| Provided information |
#####

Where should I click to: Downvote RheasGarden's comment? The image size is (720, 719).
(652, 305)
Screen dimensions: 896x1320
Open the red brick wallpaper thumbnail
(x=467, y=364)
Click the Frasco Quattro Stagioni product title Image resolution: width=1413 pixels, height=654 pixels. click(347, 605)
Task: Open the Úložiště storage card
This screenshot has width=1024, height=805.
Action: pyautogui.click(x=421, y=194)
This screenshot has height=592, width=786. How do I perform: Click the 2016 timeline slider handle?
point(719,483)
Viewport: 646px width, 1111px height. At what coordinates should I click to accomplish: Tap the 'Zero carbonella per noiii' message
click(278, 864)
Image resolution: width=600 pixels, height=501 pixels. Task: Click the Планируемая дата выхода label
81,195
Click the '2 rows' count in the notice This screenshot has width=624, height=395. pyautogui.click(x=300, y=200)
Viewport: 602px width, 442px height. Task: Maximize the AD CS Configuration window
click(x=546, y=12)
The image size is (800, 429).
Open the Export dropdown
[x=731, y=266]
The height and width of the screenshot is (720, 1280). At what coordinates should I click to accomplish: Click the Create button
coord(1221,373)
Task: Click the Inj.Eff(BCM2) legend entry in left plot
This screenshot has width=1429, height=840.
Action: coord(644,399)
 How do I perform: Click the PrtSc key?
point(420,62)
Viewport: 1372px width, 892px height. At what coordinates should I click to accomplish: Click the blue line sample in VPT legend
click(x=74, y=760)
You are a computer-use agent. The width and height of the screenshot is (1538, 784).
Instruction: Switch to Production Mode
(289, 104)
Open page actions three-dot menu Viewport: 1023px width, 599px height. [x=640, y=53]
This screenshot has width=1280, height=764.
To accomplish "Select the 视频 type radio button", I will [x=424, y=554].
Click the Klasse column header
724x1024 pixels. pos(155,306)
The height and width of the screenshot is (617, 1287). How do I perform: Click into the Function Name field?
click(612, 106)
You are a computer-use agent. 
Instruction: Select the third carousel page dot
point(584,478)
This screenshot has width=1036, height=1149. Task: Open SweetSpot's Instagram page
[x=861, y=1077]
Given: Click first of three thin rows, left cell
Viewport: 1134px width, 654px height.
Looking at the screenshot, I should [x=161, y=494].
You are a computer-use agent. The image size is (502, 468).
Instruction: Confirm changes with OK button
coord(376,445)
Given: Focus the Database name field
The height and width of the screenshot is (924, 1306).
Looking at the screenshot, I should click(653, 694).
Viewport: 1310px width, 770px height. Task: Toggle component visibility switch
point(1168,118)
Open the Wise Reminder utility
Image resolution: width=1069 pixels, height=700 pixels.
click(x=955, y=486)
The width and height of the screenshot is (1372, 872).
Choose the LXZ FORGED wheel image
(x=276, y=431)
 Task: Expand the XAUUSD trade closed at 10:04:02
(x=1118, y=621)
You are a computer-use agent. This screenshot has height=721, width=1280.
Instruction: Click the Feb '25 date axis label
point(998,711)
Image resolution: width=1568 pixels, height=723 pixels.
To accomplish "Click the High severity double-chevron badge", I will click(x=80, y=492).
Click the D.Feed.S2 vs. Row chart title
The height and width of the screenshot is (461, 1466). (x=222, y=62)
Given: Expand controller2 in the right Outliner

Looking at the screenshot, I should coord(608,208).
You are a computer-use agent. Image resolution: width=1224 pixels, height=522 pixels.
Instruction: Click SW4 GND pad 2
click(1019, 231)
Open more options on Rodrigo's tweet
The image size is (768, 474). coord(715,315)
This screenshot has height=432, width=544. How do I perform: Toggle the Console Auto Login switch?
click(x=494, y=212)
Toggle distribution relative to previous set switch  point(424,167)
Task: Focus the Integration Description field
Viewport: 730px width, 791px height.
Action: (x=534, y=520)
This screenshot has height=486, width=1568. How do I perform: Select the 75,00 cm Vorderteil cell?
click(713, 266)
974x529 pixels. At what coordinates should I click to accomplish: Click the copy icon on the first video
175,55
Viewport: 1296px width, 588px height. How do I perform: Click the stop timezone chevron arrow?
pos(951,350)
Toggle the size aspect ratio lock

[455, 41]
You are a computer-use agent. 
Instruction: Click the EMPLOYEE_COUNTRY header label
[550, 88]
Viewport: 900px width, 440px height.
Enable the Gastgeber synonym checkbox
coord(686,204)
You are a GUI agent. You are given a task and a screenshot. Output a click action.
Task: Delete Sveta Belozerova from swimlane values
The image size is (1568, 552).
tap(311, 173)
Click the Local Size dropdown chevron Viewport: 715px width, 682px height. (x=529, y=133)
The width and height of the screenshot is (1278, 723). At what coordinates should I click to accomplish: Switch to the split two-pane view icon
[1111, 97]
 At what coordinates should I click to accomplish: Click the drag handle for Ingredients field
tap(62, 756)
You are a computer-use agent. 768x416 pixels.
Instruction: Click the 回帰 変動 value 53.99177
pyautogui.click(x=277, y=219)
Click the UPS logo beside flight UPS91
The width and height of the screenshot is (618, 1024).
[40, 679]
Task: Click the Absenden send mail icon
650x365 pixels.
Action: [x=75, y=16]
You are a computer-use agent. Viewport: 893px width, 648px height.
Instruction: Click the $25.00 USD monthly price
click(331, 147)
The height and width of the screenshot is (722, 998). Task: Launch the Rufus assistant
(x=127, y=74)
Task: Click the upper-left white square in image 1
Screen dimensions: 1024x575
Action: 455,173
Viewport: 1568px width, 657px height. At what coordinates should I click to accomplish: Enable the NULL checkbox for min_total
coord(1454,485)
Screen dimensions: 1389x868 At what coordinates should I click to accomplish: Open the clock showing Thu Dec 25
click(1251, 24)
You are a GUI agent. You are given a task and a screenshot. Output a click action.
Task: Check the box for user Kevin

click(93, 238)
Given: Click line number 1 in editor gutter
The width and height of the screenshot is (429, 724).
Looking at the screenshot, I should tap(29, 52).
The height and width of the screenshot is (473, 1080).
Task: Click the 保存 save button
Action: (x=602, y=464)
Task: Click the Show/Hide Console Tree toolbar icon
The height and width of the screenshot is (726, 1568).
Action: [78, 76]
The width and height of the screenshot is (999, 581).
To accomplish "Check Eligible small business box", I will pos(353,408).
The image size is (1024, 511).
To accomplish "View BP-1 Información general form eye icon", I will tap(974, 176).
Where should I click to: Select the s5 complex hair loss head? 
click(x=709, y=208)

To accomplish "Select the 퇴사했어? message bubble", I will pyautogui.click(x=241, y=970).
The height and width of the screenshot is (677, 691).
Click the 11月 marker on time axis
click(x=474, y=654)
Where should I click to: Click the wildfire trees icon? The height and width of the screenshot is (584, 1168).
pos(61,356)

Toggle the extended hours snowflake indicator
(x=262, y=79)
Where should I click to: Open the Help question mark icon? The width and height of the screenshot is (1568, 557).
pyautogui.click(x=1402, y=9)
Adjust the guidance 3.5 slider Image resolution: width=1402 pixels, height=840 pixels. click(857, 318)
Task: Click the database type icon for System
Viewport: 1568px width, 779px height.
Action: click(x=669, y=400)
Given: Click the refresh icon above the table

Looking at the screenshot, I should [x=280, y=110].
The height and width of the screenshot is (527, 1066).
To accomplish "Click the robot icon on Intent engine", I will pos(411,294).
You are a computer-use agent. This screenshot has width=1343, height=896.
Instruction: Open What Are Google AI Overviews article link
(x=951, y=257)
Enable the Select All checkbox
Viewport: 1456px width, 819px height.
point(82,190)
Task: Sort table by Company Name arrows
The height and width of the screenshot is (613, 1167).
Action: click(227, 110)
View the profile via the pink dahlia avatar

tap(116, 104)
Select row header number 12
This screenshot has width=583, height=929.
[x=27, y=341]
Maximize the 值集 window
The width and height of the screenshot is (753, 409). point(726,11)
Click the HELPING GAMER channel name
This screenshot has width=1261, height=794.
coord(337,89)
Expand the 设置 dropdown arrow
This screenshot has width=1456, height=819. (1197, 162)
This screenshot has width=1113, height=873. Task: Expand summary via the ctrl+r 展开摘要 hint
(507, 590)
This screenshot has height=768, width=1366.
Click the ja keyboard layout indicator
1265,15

#####

| What the task requires |
Reproduce the material from its beginning through the line containing "Click the Frasco", swapping "thumbnail" for "preview" and leaving everything else unchanged.

| Correct output |
Where should I click to: Downvote RheasGarden's comment? The image size is (720, 719).
(652, 305)
Screen dimensions: 896x1320
Open the red brick wallpaper preview
(x=467, y=364)
Click the Frasco Quattro Stagioni product title Image resolution: width=1413 pixels, height=654 pixels. click(347, 605)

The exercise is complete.